> _What you will do_
Using the introduction on brain tumor segmentation below, explain why the authors think 3D U-Net may not outperform 2D U-Net.

> _Document segment_
■ ■ ■ ■ ■ ■ ■
Keywords: Brain Image Segmentation; Machine Learning; Deep Learning; Tumor

I. INTRODUCTION

In South Korea, the number of patients with brain tumors has increased by approximately 30% over four years, from approximately 49,000 in 2017 to approximately 64,000 in 2021 [1]. Typically, the diagnosis of brain tumors involves the manual delineation of tumor areas by specialists based on brain images obtained using magnetic resonance imaging (MRI) [2]. However, this method is time-consuming and may be influenced by the diagnostician’s skills and errors. Computer-aided diagnostic methods have garnered considerable attention for addressing these challenges. Among these, the application of deep-learning-based image segmentation has been actively researched owing to its accuracy and simplicity [3].

U-Net is a prominent CNN-based deep learning model widely employed in medical image segmentation, achieving high accuracy through its encoder-decoder architecture and utilization of skip connection techniques [4]. U-Net has been consistently researched in the field of brain tumor image segmentation, with numerous models in this domain based on the U-Net structure.

The U-Net architecture is categorized into two-dimensional (2D) and three-dimensional (3D) U-Net based on dimensionality, each possessing distinct advantages. The 2D U-Net incurs lower computational costs owing to the smaller number of parameters used in the model. On the other hand, 3D U-Net, unlike the 2D structure, can utilize inter-slice information, enabling more accurate segmentation [5].

However, in medical image segmentation using U-Net models, there is often no significant difference between 2D and 3D U-Net, or 2D U-Net sometimes performs better [6-9]. We hypothesize that this is due to the decreased performance of batch normalization with small batch sizes.

Batch Normalization included in the basic structure of U-Net contributes to model performance improvements [10], but it may not perform well when the batch size is too small [11]. The high computational cost of 3D U-Net, which makes it challenging to set a large batch size, therefore, might lead to a decrease in performance. In such cases, replacing batch normalization with alternative normalization methods that are not affected by batch size, such as group normalization or instance normalization, could be a solution [11-12].
■ ■ ■ ■ ■ ■ ■
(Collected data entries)
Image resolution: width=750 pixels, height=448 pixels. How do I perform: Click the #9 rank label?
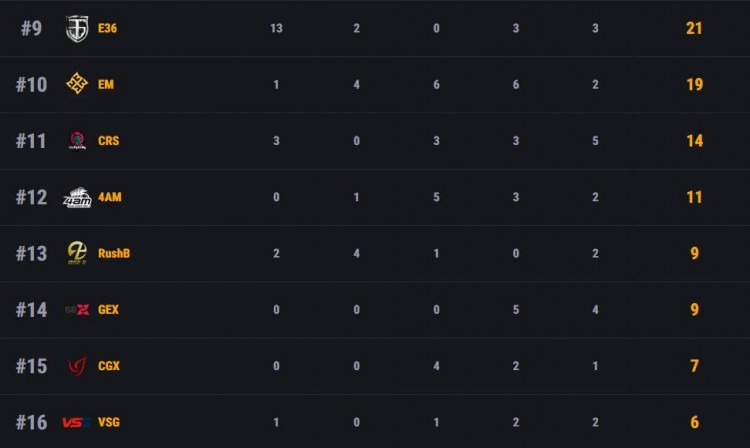tap(31, 28)
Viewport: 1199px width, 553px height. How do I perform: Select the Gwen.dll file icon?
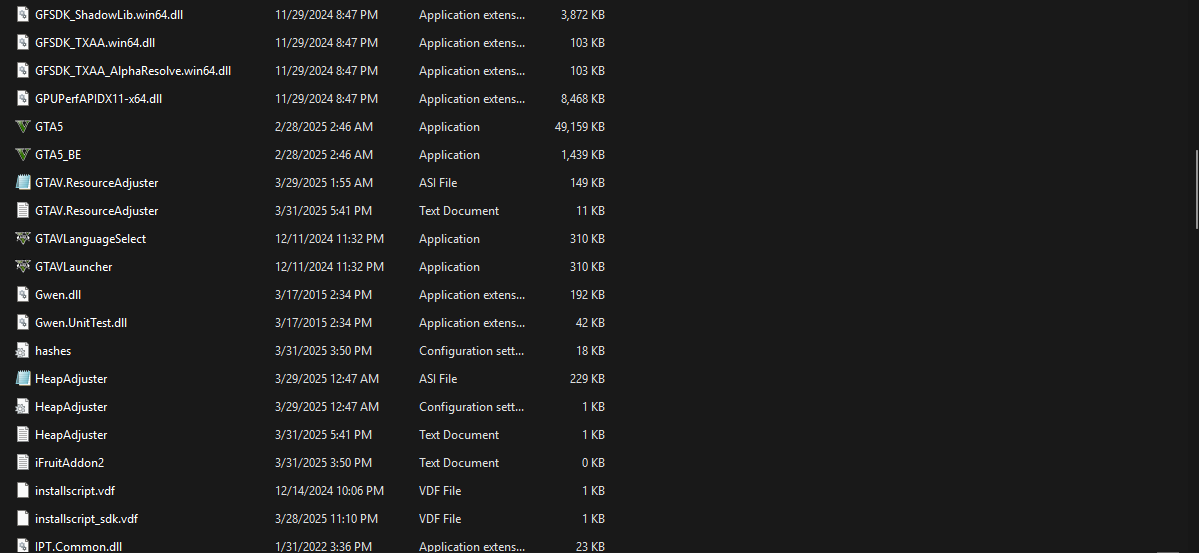click(x=23, y=295)
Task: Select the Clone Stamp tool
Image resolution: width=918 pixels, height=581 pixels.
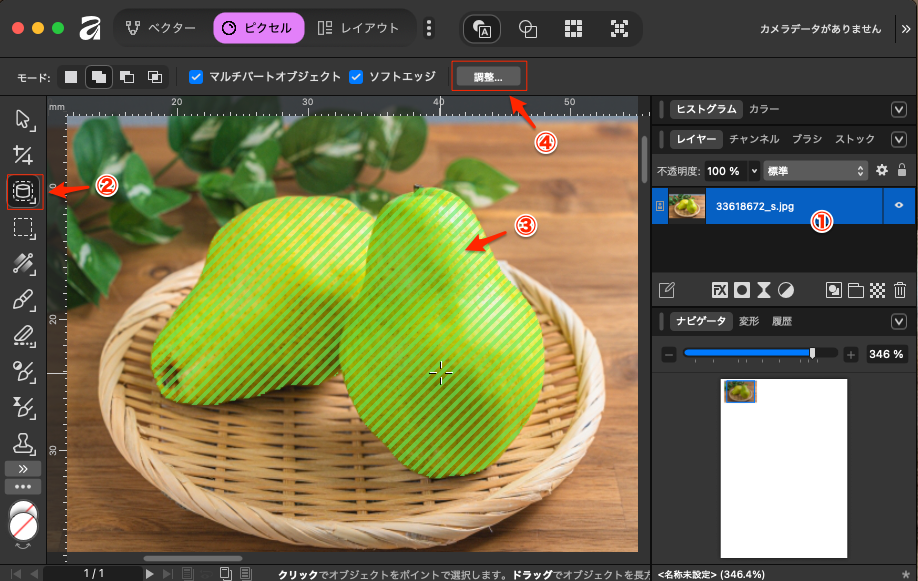Action: pyautogui.click(x=23, y=441)
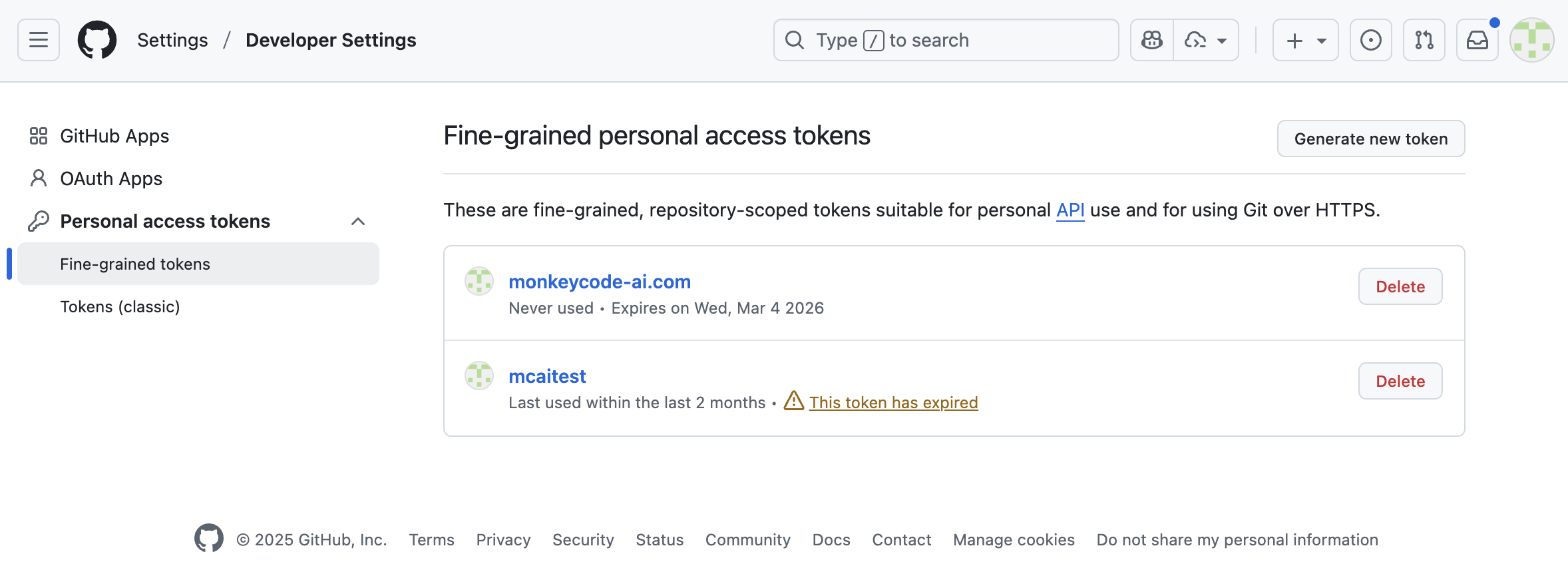1568x574 pixels.
Task: Delete the monkeycode-ai.com token
Action: click(x=1400, y=286)
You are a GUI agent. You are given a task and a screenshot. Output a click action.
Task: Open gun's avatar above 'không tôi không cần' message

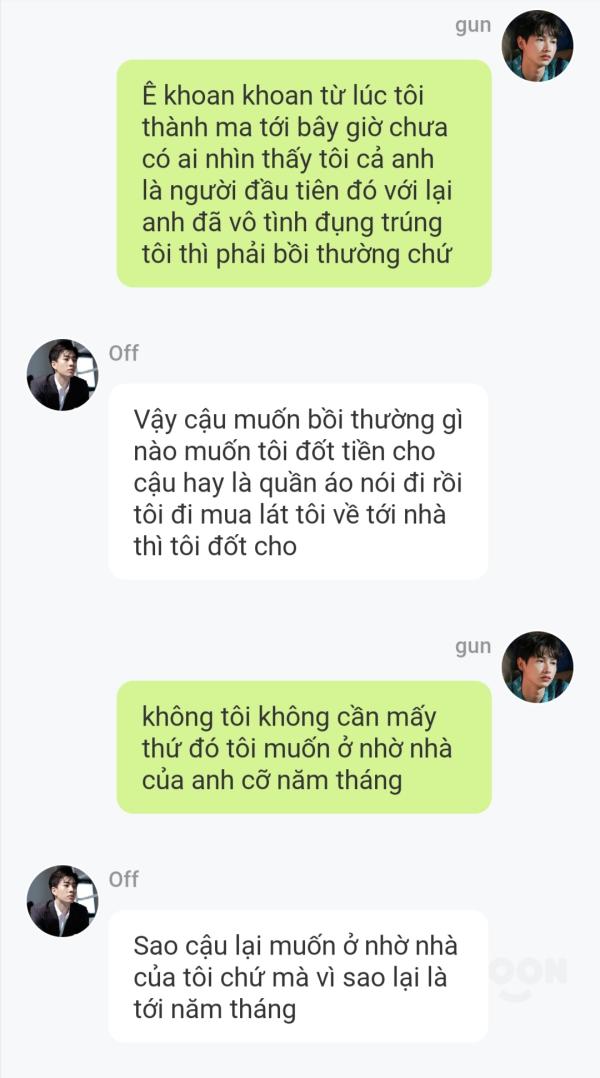[x=537, y=667]
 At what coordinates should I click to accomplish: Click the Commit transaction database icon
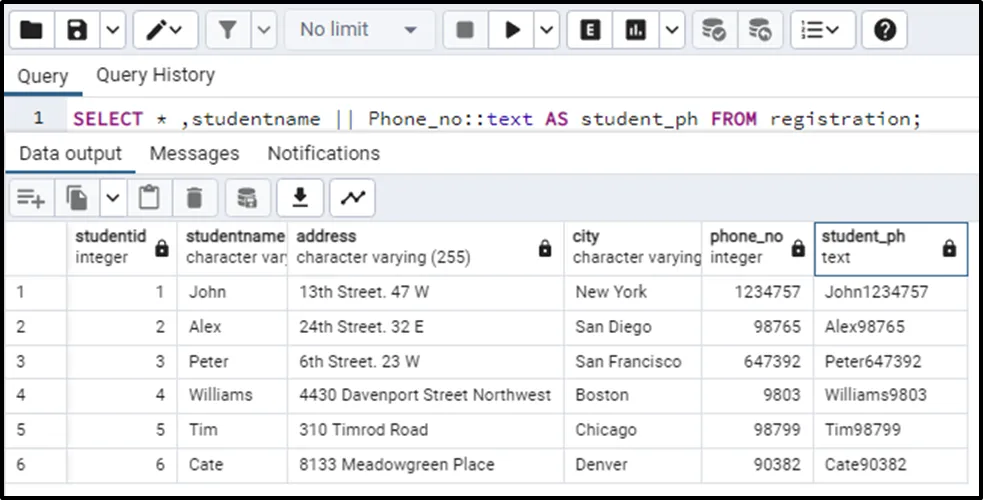(x=713, y=30)
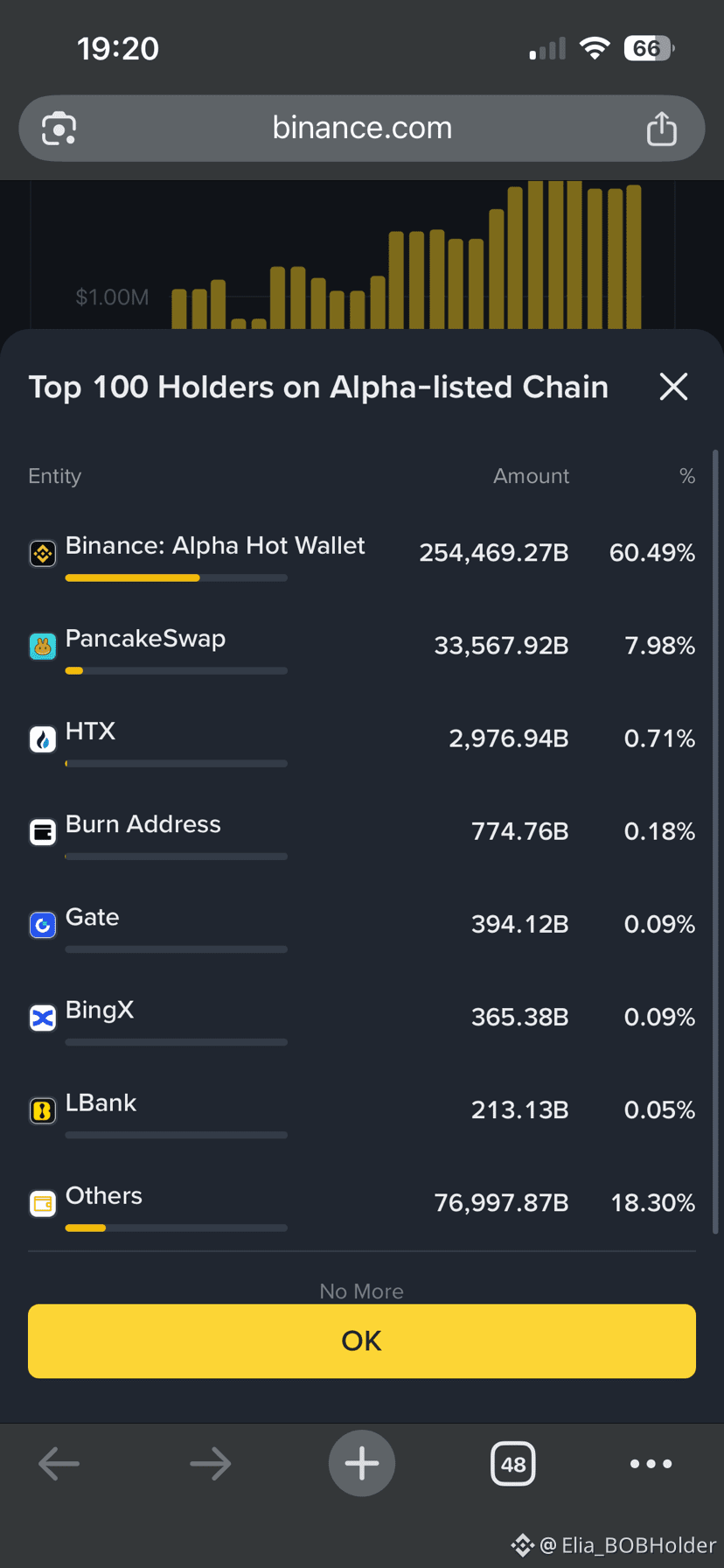Open the 48 tabs switcher
The height and width of the screenshot is (1568, 724).
513,1464
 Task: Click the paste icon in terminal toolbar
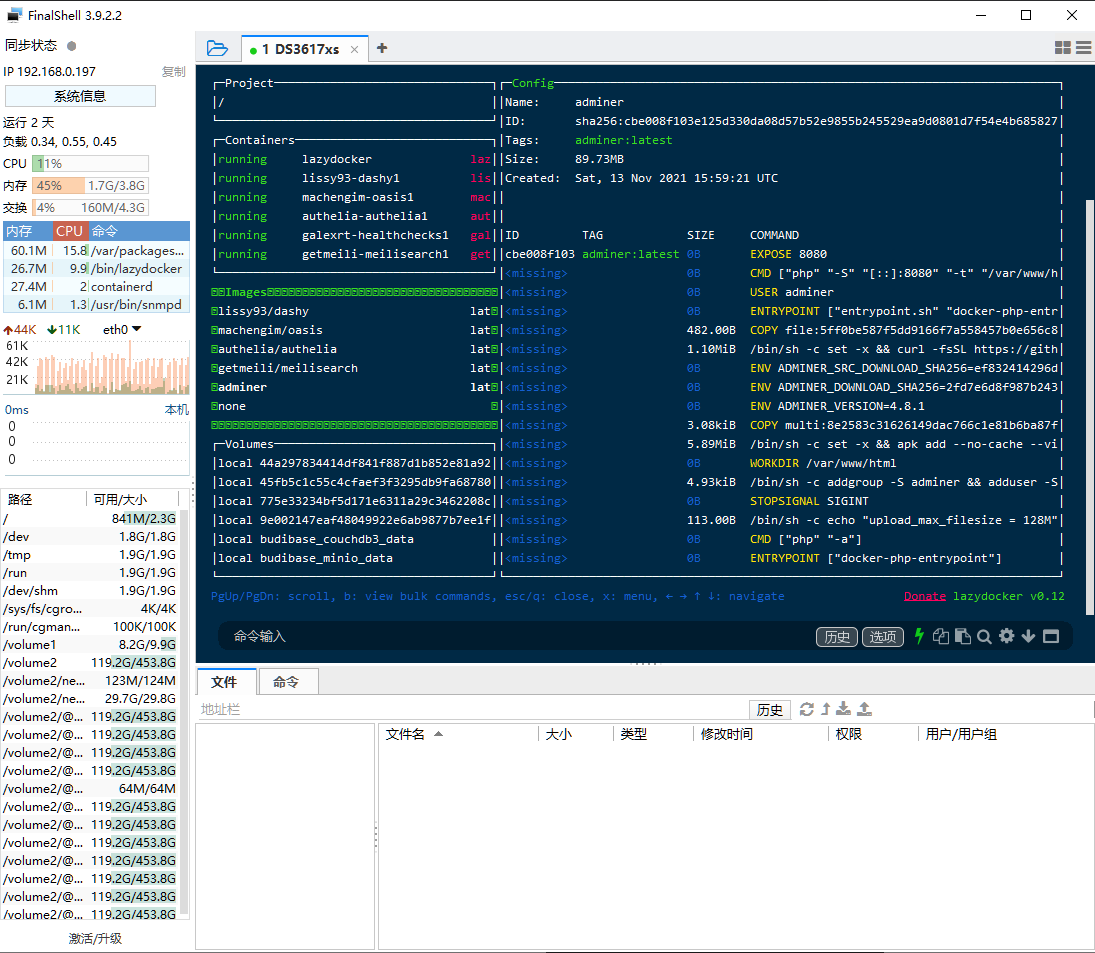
■ ■ ■ ■ ■ ■ ■
> _Answer box_
3D U-Net has a high computational cost, which makes it hard to use a large batch size. Batch normalization is part of U-Net's basic structure and may not work well when the batch size is too small, so the 3D model's performance may drop.